Der Wissenschaftler Rudolf Bühler ist einer der Autoren des Buchs Foto: Keck

Die Buchvorstellung „Kleiner Sprachatlas des Landkreises Freudenstadt“ zog viel Publikum ins Stadthaus. 150 Bürger hatten zur Erforschung der Dialekte beigetragen. Sichtbare Zeugnisse liefert eine angeschlossene Ausstellung im Heimatmuseum.

Der Landkreis hatte ins Stadthaus gerufen und viele kamen: Groß war das Interesse an der Vorstellung des „Kleinen Sprachatlas“, der ab sofort auch im Handel erhältlich ist. Anlass für das recht aufwendige Projekt ist der diesjährige 50. Geburtstag des Landkreises.

Durch das Buch soll die sprachliche Vielfalt des Landkreises dokumentiert werden. Wissenschaftler Rudolf Bühler von der Universität Tübingen machte sich im Sommer vor zwei Jahren daran, in den 83 Ortschaften des Landkreises mit 150 Personen Interviews zu führen.
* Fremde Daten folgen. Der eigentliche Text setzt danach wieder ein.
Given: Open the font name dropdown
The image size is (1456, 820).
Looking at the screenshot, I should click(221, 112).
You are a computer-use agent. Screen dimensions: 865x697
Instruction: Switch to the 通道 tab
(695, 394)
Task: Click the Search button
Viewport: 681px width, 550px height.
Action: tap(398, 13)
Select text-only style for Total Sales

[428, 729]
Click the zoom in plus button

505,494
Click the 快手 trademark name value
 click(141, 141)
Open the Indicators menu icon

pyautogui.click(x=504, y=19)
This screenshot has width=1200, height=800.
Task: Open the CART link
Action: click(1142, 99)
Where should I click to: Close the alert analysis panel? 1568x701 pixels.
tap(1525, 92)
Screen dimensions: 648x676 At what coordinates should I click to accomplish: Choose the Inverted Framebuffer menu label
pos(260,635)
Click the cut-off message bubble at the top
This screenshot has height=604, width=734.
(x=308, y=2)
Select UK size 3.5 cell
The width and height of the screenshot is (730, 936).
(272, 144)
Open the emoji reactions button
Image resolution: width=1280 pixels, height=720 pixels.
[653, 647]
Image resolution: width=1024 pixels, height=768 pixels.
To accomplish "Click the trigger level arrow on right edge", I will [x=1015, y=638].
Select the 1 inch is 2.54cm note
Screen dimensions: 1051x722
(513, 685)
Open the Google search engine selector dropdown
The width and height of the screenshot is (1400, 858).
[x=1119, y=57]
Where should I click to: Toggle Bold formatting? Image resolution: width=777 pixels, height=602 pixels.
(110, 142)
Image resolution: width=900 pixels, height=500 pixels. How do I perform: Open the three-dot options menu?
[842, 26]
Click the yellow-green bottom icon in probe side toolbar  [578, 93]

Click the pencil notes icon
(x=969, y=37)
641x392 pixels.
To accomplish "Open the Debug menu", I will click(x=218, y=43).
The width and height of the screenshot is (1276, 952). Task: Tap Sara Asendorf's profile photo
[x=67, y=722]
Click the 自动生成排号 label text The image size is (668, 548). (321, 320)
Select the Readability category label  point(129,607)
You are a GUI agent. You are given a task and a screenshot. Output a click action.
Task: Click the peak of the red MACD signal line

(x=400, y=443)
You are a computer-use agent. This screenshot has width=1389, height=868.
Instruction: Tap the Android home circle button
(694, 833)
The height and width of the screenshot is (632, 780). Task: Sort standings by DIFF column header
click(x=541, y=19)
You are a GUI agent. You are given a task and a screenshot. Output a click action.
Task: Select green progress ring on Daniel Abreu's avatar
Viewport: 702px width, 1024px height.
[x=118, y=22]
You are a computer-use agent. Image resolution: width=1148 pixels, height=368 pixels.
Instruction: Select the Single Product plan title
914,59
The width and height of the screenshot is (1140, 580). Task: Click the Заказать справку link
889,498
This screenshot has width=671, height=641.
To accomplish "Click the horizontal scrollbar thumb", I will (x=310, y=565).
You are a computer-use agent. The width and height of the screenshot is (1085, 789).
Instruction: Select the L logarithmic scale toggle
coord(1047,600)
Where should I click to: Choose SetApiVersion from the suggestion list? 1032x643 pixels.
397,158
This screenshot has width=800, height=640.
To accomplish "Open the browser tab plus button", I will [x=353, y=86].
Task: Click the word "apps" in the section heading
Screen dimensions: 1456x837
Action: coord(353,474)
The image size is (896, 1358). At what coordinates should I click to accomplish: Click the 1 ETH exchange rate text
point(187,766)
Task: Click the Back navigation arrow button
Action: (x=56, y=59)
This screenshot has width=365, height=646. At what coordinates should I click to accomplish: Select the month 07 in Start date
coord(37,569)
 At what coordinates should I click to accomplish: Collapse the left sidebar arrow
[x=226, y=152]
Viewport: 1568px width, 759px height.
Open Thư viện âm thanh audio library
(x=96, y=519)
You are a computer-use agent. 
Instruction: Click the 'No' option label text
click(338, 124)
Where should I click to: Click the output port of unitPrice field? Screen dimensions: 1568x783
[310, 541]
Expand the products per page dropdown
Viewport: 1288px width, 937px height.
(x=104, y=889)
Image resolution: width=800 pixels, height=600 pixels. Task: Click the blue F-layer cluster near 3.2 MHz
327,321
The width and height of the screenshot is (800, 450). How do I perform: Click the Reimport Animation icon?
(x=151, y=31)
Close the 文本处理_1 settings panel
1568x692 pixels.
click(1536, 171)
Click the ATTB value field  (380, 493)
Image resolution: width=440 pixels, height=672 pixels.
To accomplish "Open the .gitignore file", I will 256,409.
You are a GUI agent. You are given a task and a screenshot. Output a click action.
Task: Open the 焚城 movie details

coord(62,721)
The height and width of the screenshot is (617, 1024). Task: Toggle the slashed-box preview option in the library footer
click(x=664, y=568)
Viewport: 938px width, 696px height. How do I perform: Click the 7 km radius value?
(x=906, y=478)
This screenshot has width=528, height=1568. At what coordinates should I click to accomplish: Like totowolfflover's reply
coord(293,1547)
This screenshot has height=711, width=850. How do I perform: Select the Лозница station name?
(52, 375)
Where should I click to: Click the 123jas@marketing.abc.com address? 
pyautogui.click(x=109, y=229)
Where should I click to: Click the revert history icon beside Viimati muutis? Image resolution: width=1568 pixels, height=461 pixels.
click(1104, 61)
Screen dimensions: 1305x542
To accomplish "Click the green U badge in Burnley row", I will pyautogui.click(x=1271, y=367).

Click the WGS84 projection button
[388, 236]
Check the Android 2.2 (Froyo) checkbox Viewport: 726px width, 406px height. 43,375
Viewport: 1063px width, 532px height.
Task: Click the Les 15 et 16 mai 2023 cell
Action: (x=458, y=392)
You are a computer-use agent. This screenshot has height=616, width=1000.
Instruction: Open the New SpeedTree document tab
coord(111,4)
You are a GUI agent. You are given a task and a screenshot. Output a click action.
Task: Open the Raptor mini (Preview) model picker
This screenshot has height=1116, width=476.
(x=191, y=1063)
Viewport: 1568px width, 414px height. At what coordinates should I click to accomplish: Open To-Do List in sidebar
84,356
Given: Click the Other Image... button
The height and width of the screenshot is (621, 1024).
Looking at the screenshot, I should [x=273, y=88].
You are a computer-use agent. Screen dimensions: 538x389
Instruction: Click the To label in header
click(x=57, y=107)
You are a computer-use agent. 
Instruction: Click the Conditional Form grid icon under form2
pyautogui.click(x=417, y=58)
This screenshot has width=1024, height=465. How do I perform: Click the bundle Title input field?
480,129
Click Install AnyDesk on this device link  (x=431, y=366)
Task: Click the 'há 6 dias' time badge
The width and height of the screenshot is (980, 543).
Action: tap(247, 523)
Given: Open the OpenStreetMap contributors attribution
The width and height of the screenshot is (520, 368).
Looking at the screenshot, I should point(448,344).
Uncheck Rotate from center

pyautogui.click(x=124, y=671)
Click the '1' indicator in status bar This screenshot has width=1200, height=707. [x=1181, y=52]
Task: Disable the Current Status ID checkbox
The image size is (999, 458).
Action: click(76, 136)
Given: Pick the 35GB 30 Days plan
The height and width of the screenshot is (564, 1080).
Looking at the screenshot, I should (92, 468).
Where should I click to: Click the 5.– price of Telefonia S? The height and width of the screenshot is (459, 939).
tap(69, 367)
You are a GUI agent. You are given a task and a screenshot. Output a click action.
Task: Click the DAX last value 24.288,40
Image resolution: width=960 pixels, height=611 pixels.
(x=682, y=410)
Nun liegt das Ergebnis vor, das Rudolf Bühler vom Ludwig-Uhland-Institut zusammen mit seinem Kollegen Hubert Klausmann in akribischer Forschungsarbeit ermittelt hat. 168 Seiten umfasst das Werk und belegt in dutzenden von Karten und ausführlichen Texten die verschiedenen Dialektformen, die im Landkreis angesiedelt sind.

Jeder schwätzt anders

Auch wer sich halbwegs beschlagen wähnt in den Sprachvarianten, wird so manche Überraschung erleben. Häufig war auf der Buchvorstellung die Rede von Vielfalt im heimatlichen Rahmen. Sie begründe neben der örtlichen die soziale Zugehörigkeit und zeige die unterschiedlichen Sprachcodes selbst in benachbarten Regionen.

Ein gutes Beispiel ist das Verb „heuen“: Im Hauptgebiet sagt man „haebä“, im alemannischen Bad Rippoldsau-Schapbach „häibä“, in Baiersbronn „haajä“, in Kälberbronn, Schwarzenberg und Huzenbach „haajä“ und in Freudenstadt „haejä“.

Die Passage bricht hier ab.